*PROBLEM TO WORK ON*: Starting at the first line of the data and ending at the line with "Given: Click the", copy each line exactly. Include both of those lines, but no pictures.

[Stored records]
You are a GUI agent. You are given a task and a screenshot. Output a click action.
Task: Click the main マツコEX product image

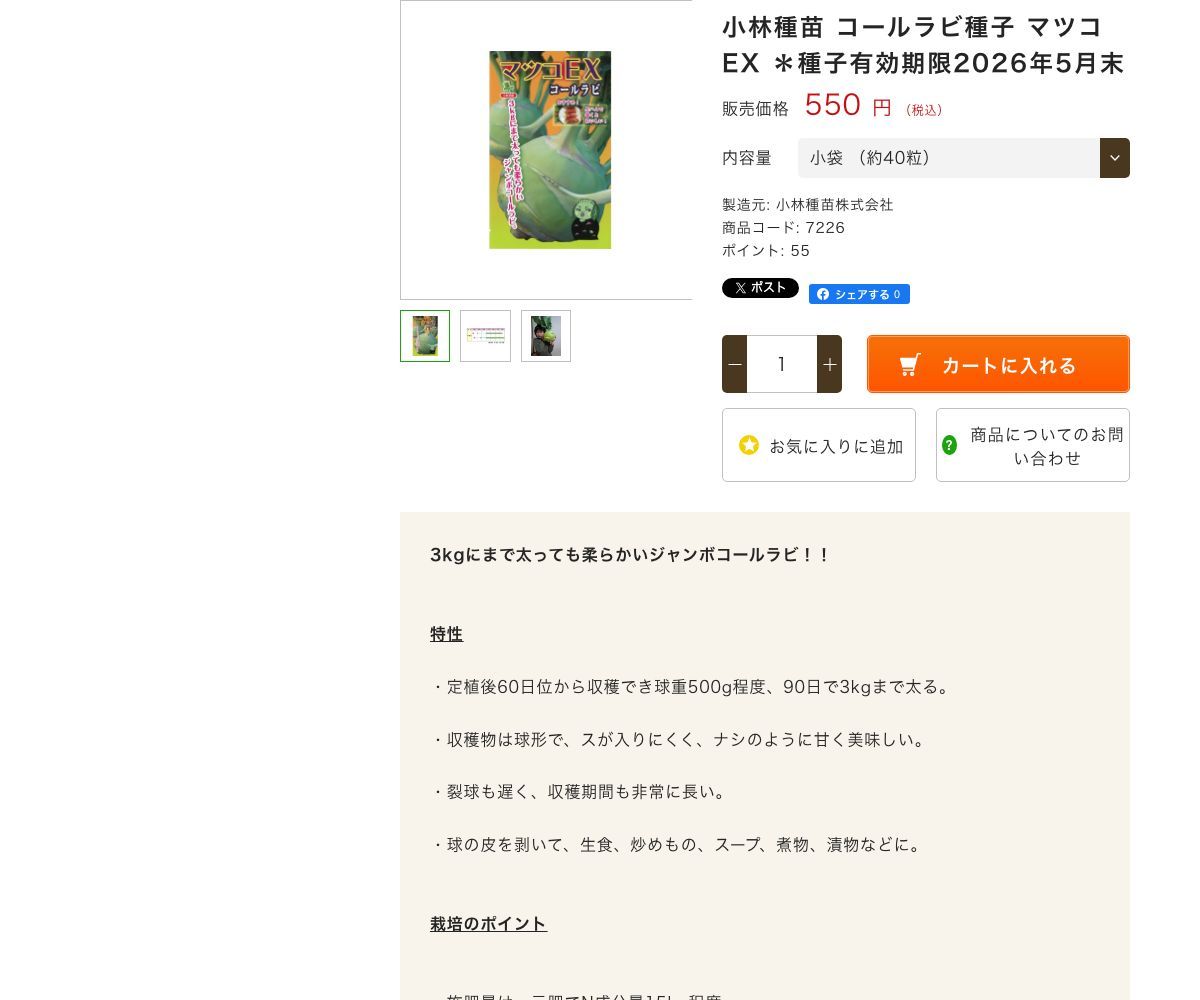[x=549, y=150]
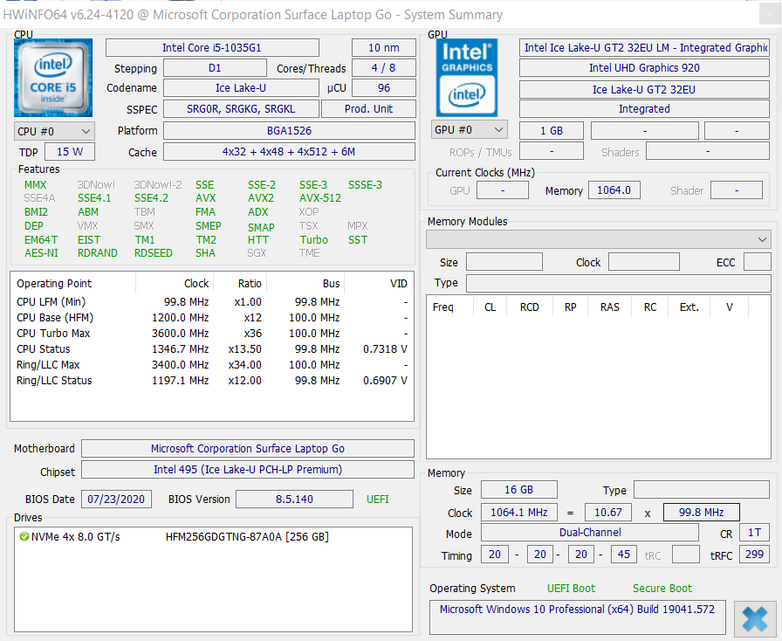This screenshot has width=782, height=641.
Task: Click the Intel Core i5 CPU logo
Action: (53, 78)
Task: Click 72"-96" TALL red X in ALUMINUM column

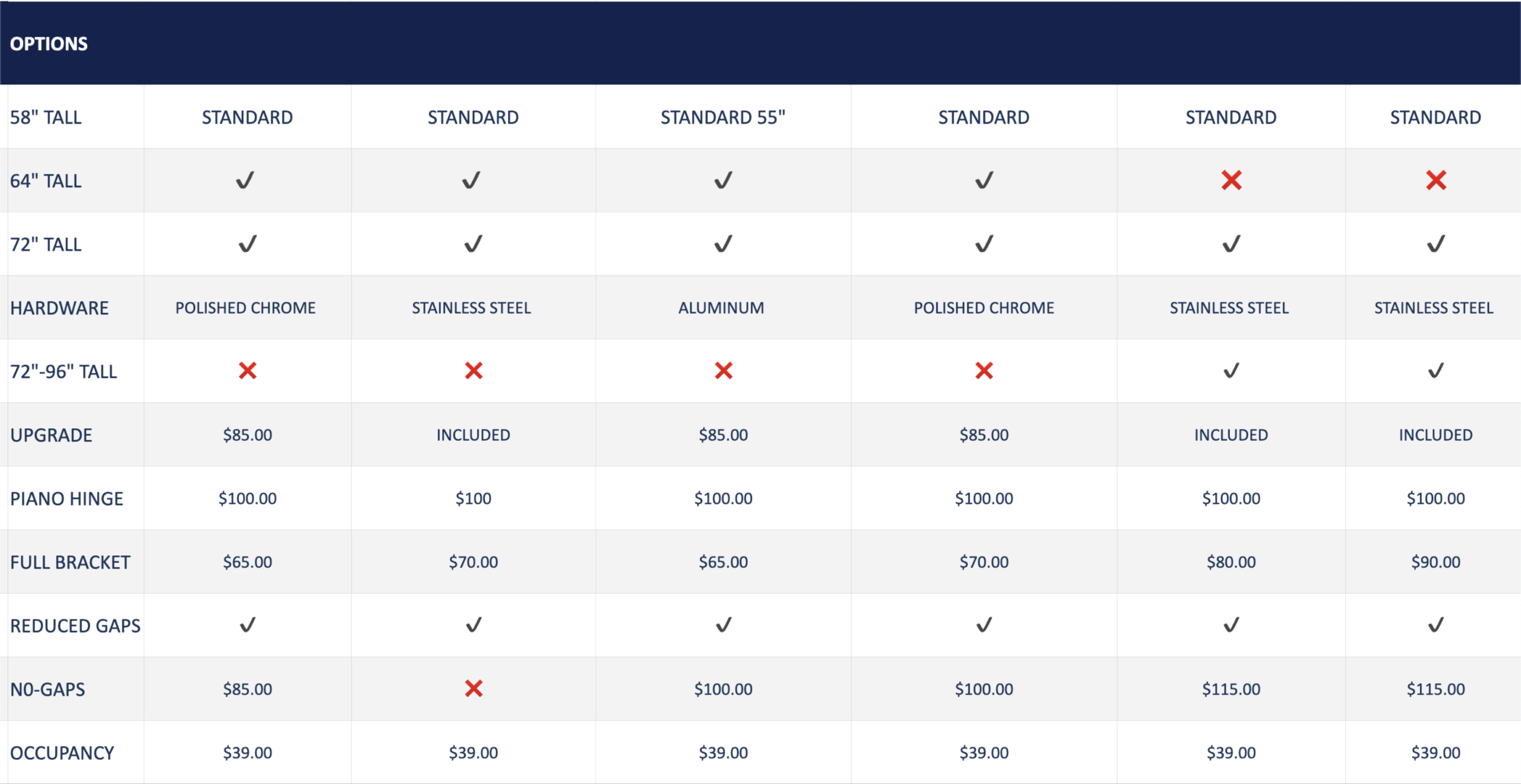Action: tap(723, 371)
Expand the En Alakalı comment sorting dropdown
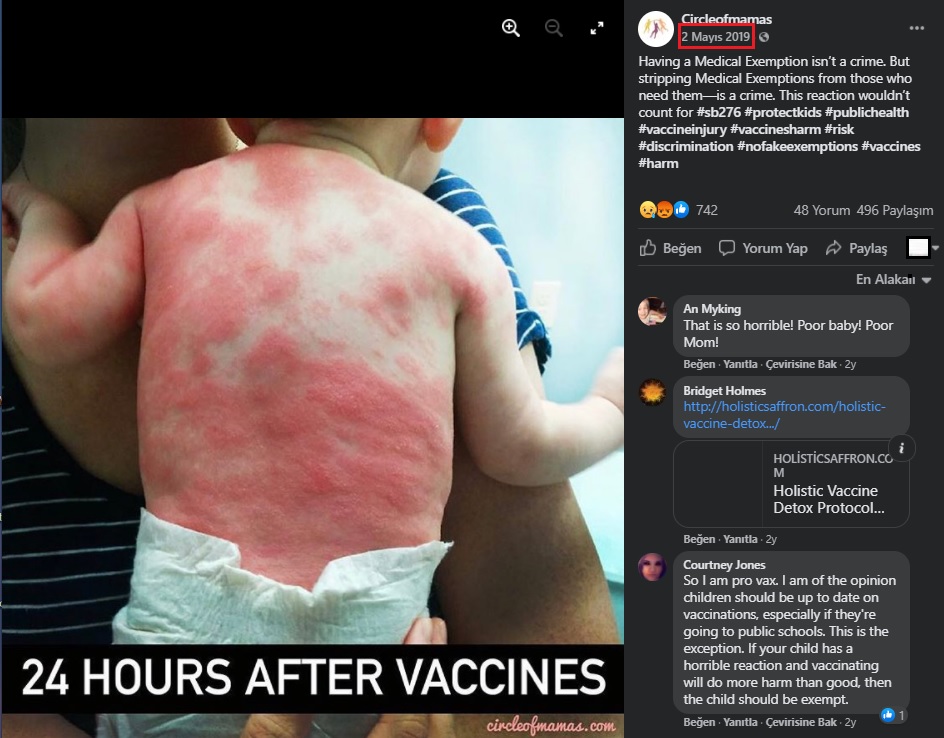Screen dimensions: 944x738 [x=893, y=279]
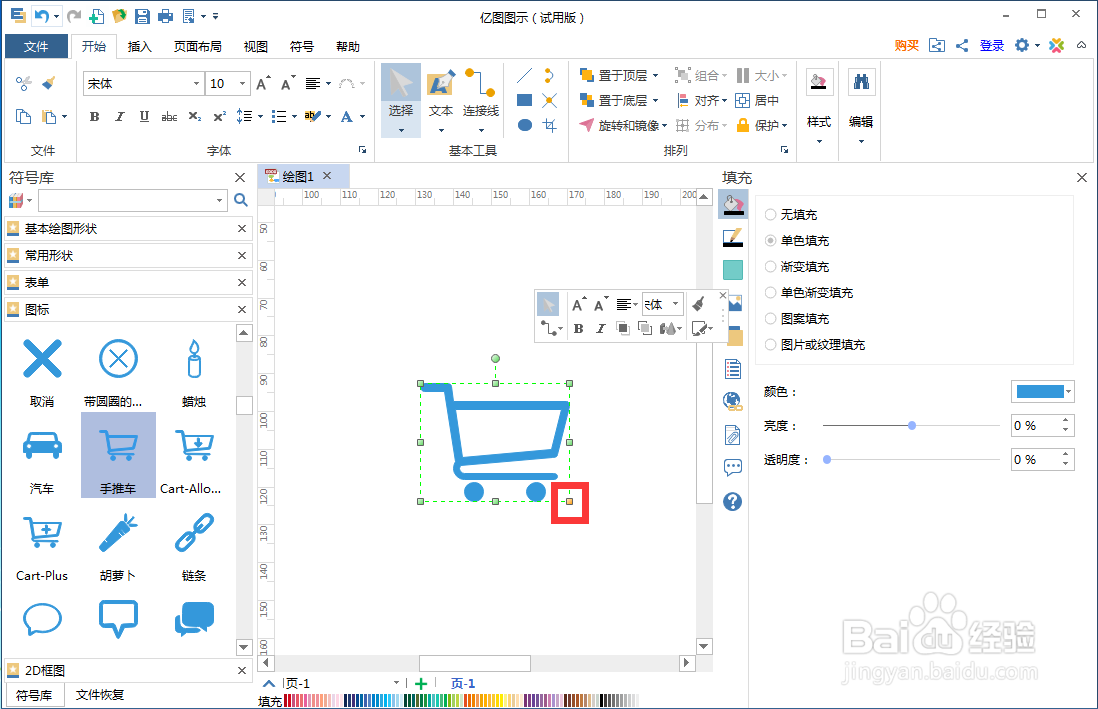Open the 视图 menu tab
The height and width of the screenshot is (709, 1098).
click(x=255, y=46)
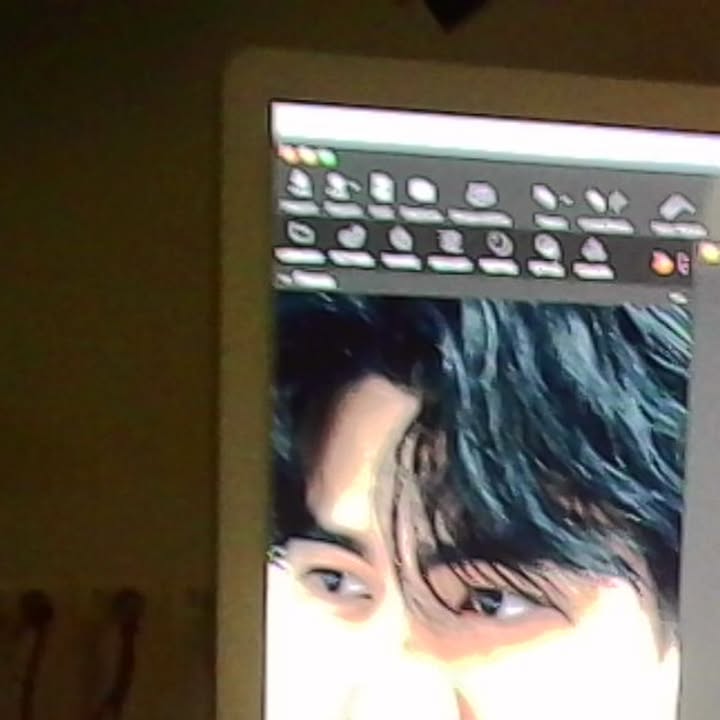Select the first icon in the second toolbar row
This screenshot has width=720, height=720.
(300, 233)
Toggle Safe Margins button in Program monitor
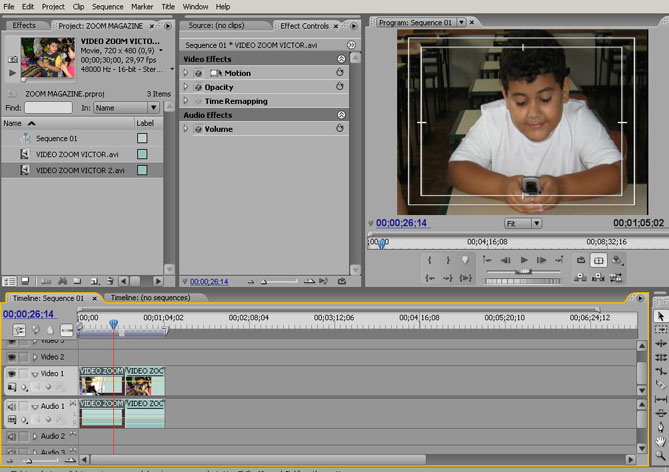This screenshot has width=669, height=472. 598,260
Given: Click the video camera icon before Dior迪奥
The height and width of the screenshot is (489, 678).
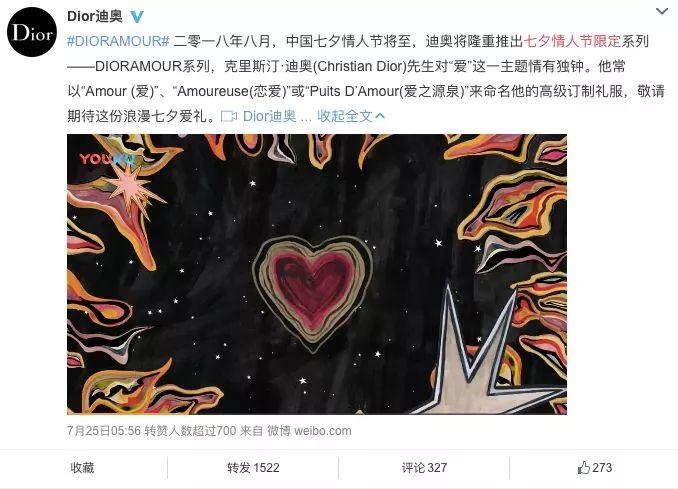Looking at the screenshot, I should click(229, 116).
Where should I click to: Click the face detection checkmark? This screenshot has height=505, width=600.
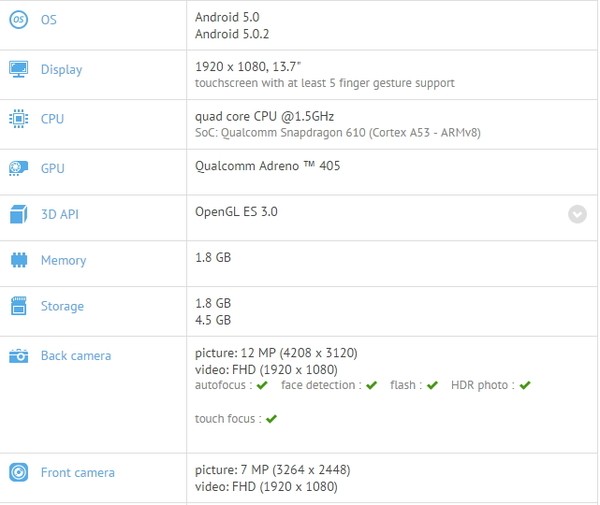click(371, 385)
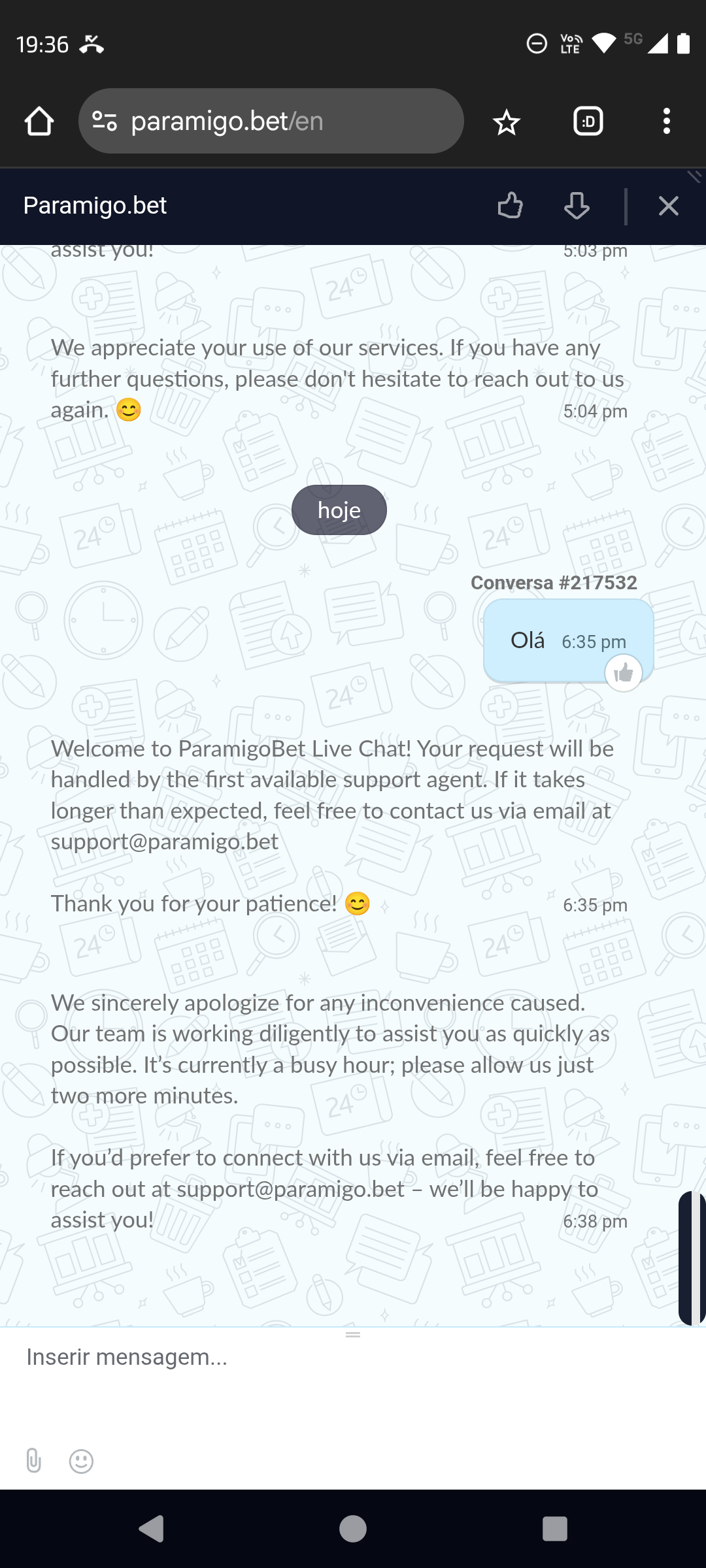
Task: Like the Olá message reaction
Action: [624, 672]
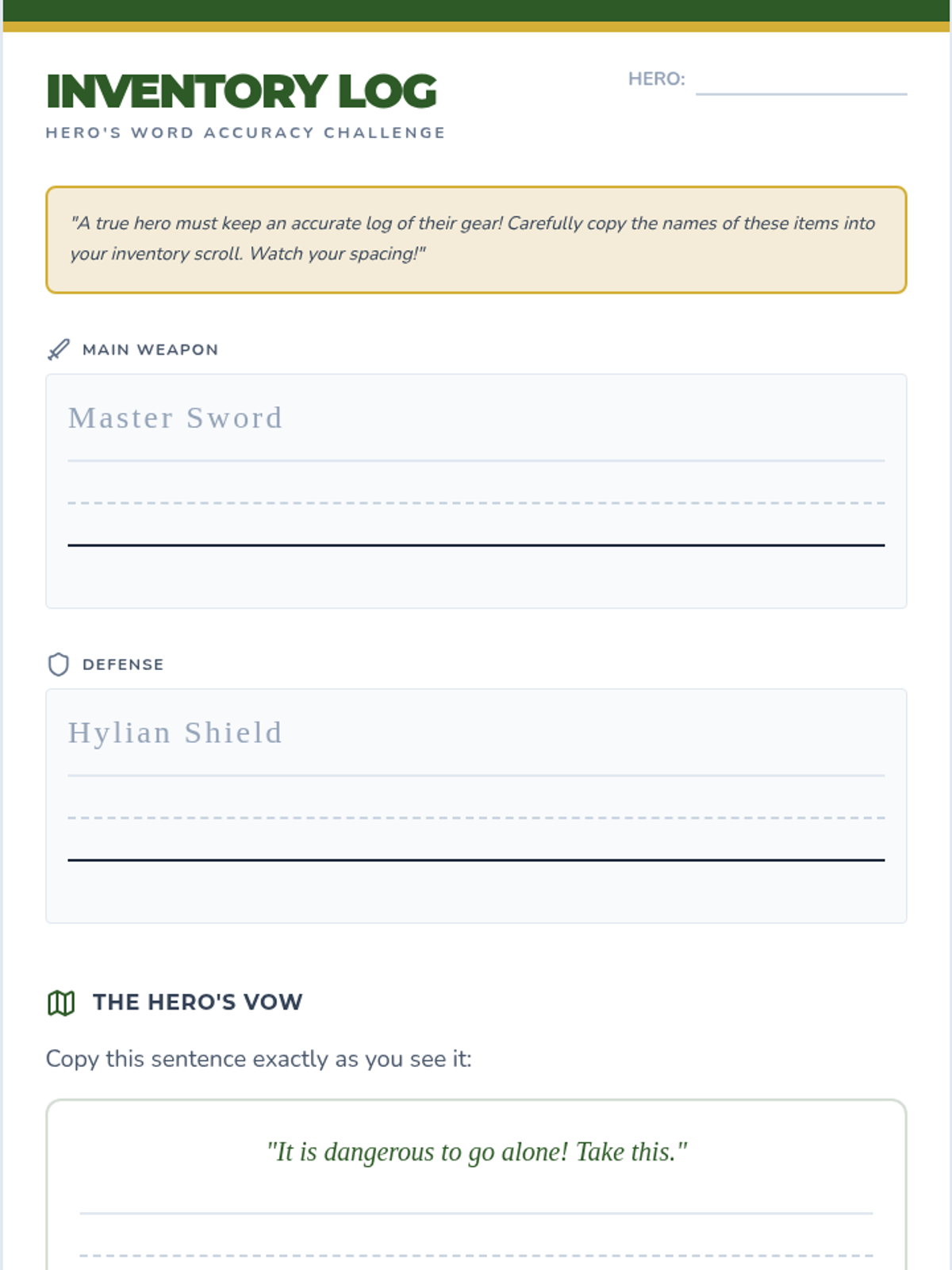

*OUTPUT*:
You are a GUI agent. You are given a task and a screenshot. Output a click action.
Task: Click the main マツコEX product image

[x=549, y=150]
This screenshot has width=782, height=641.
Task: Click the Intel Core i5 CPU logo
Action: (53, 78)
Task: Click 72"-96" TALL red X in ALUMINUM column

Action: tap(723, 371)
Expand the En Alakalı comment sorting dropdown
Screen dimensions: 944x738 [x=893, y=279]
Open the 视图 menu tab
The height and width of the screenshot is (709, 1098).
click(x=255, y=46)
Select the first icon in the second toolbar row
This screenshot has width=720, height=720.
(300, 233)
Toggle Safe Margins button in Program monitor
This screenshot has width=669, height=472. 598,260
Given: Click the video camera icon before Dior迪奥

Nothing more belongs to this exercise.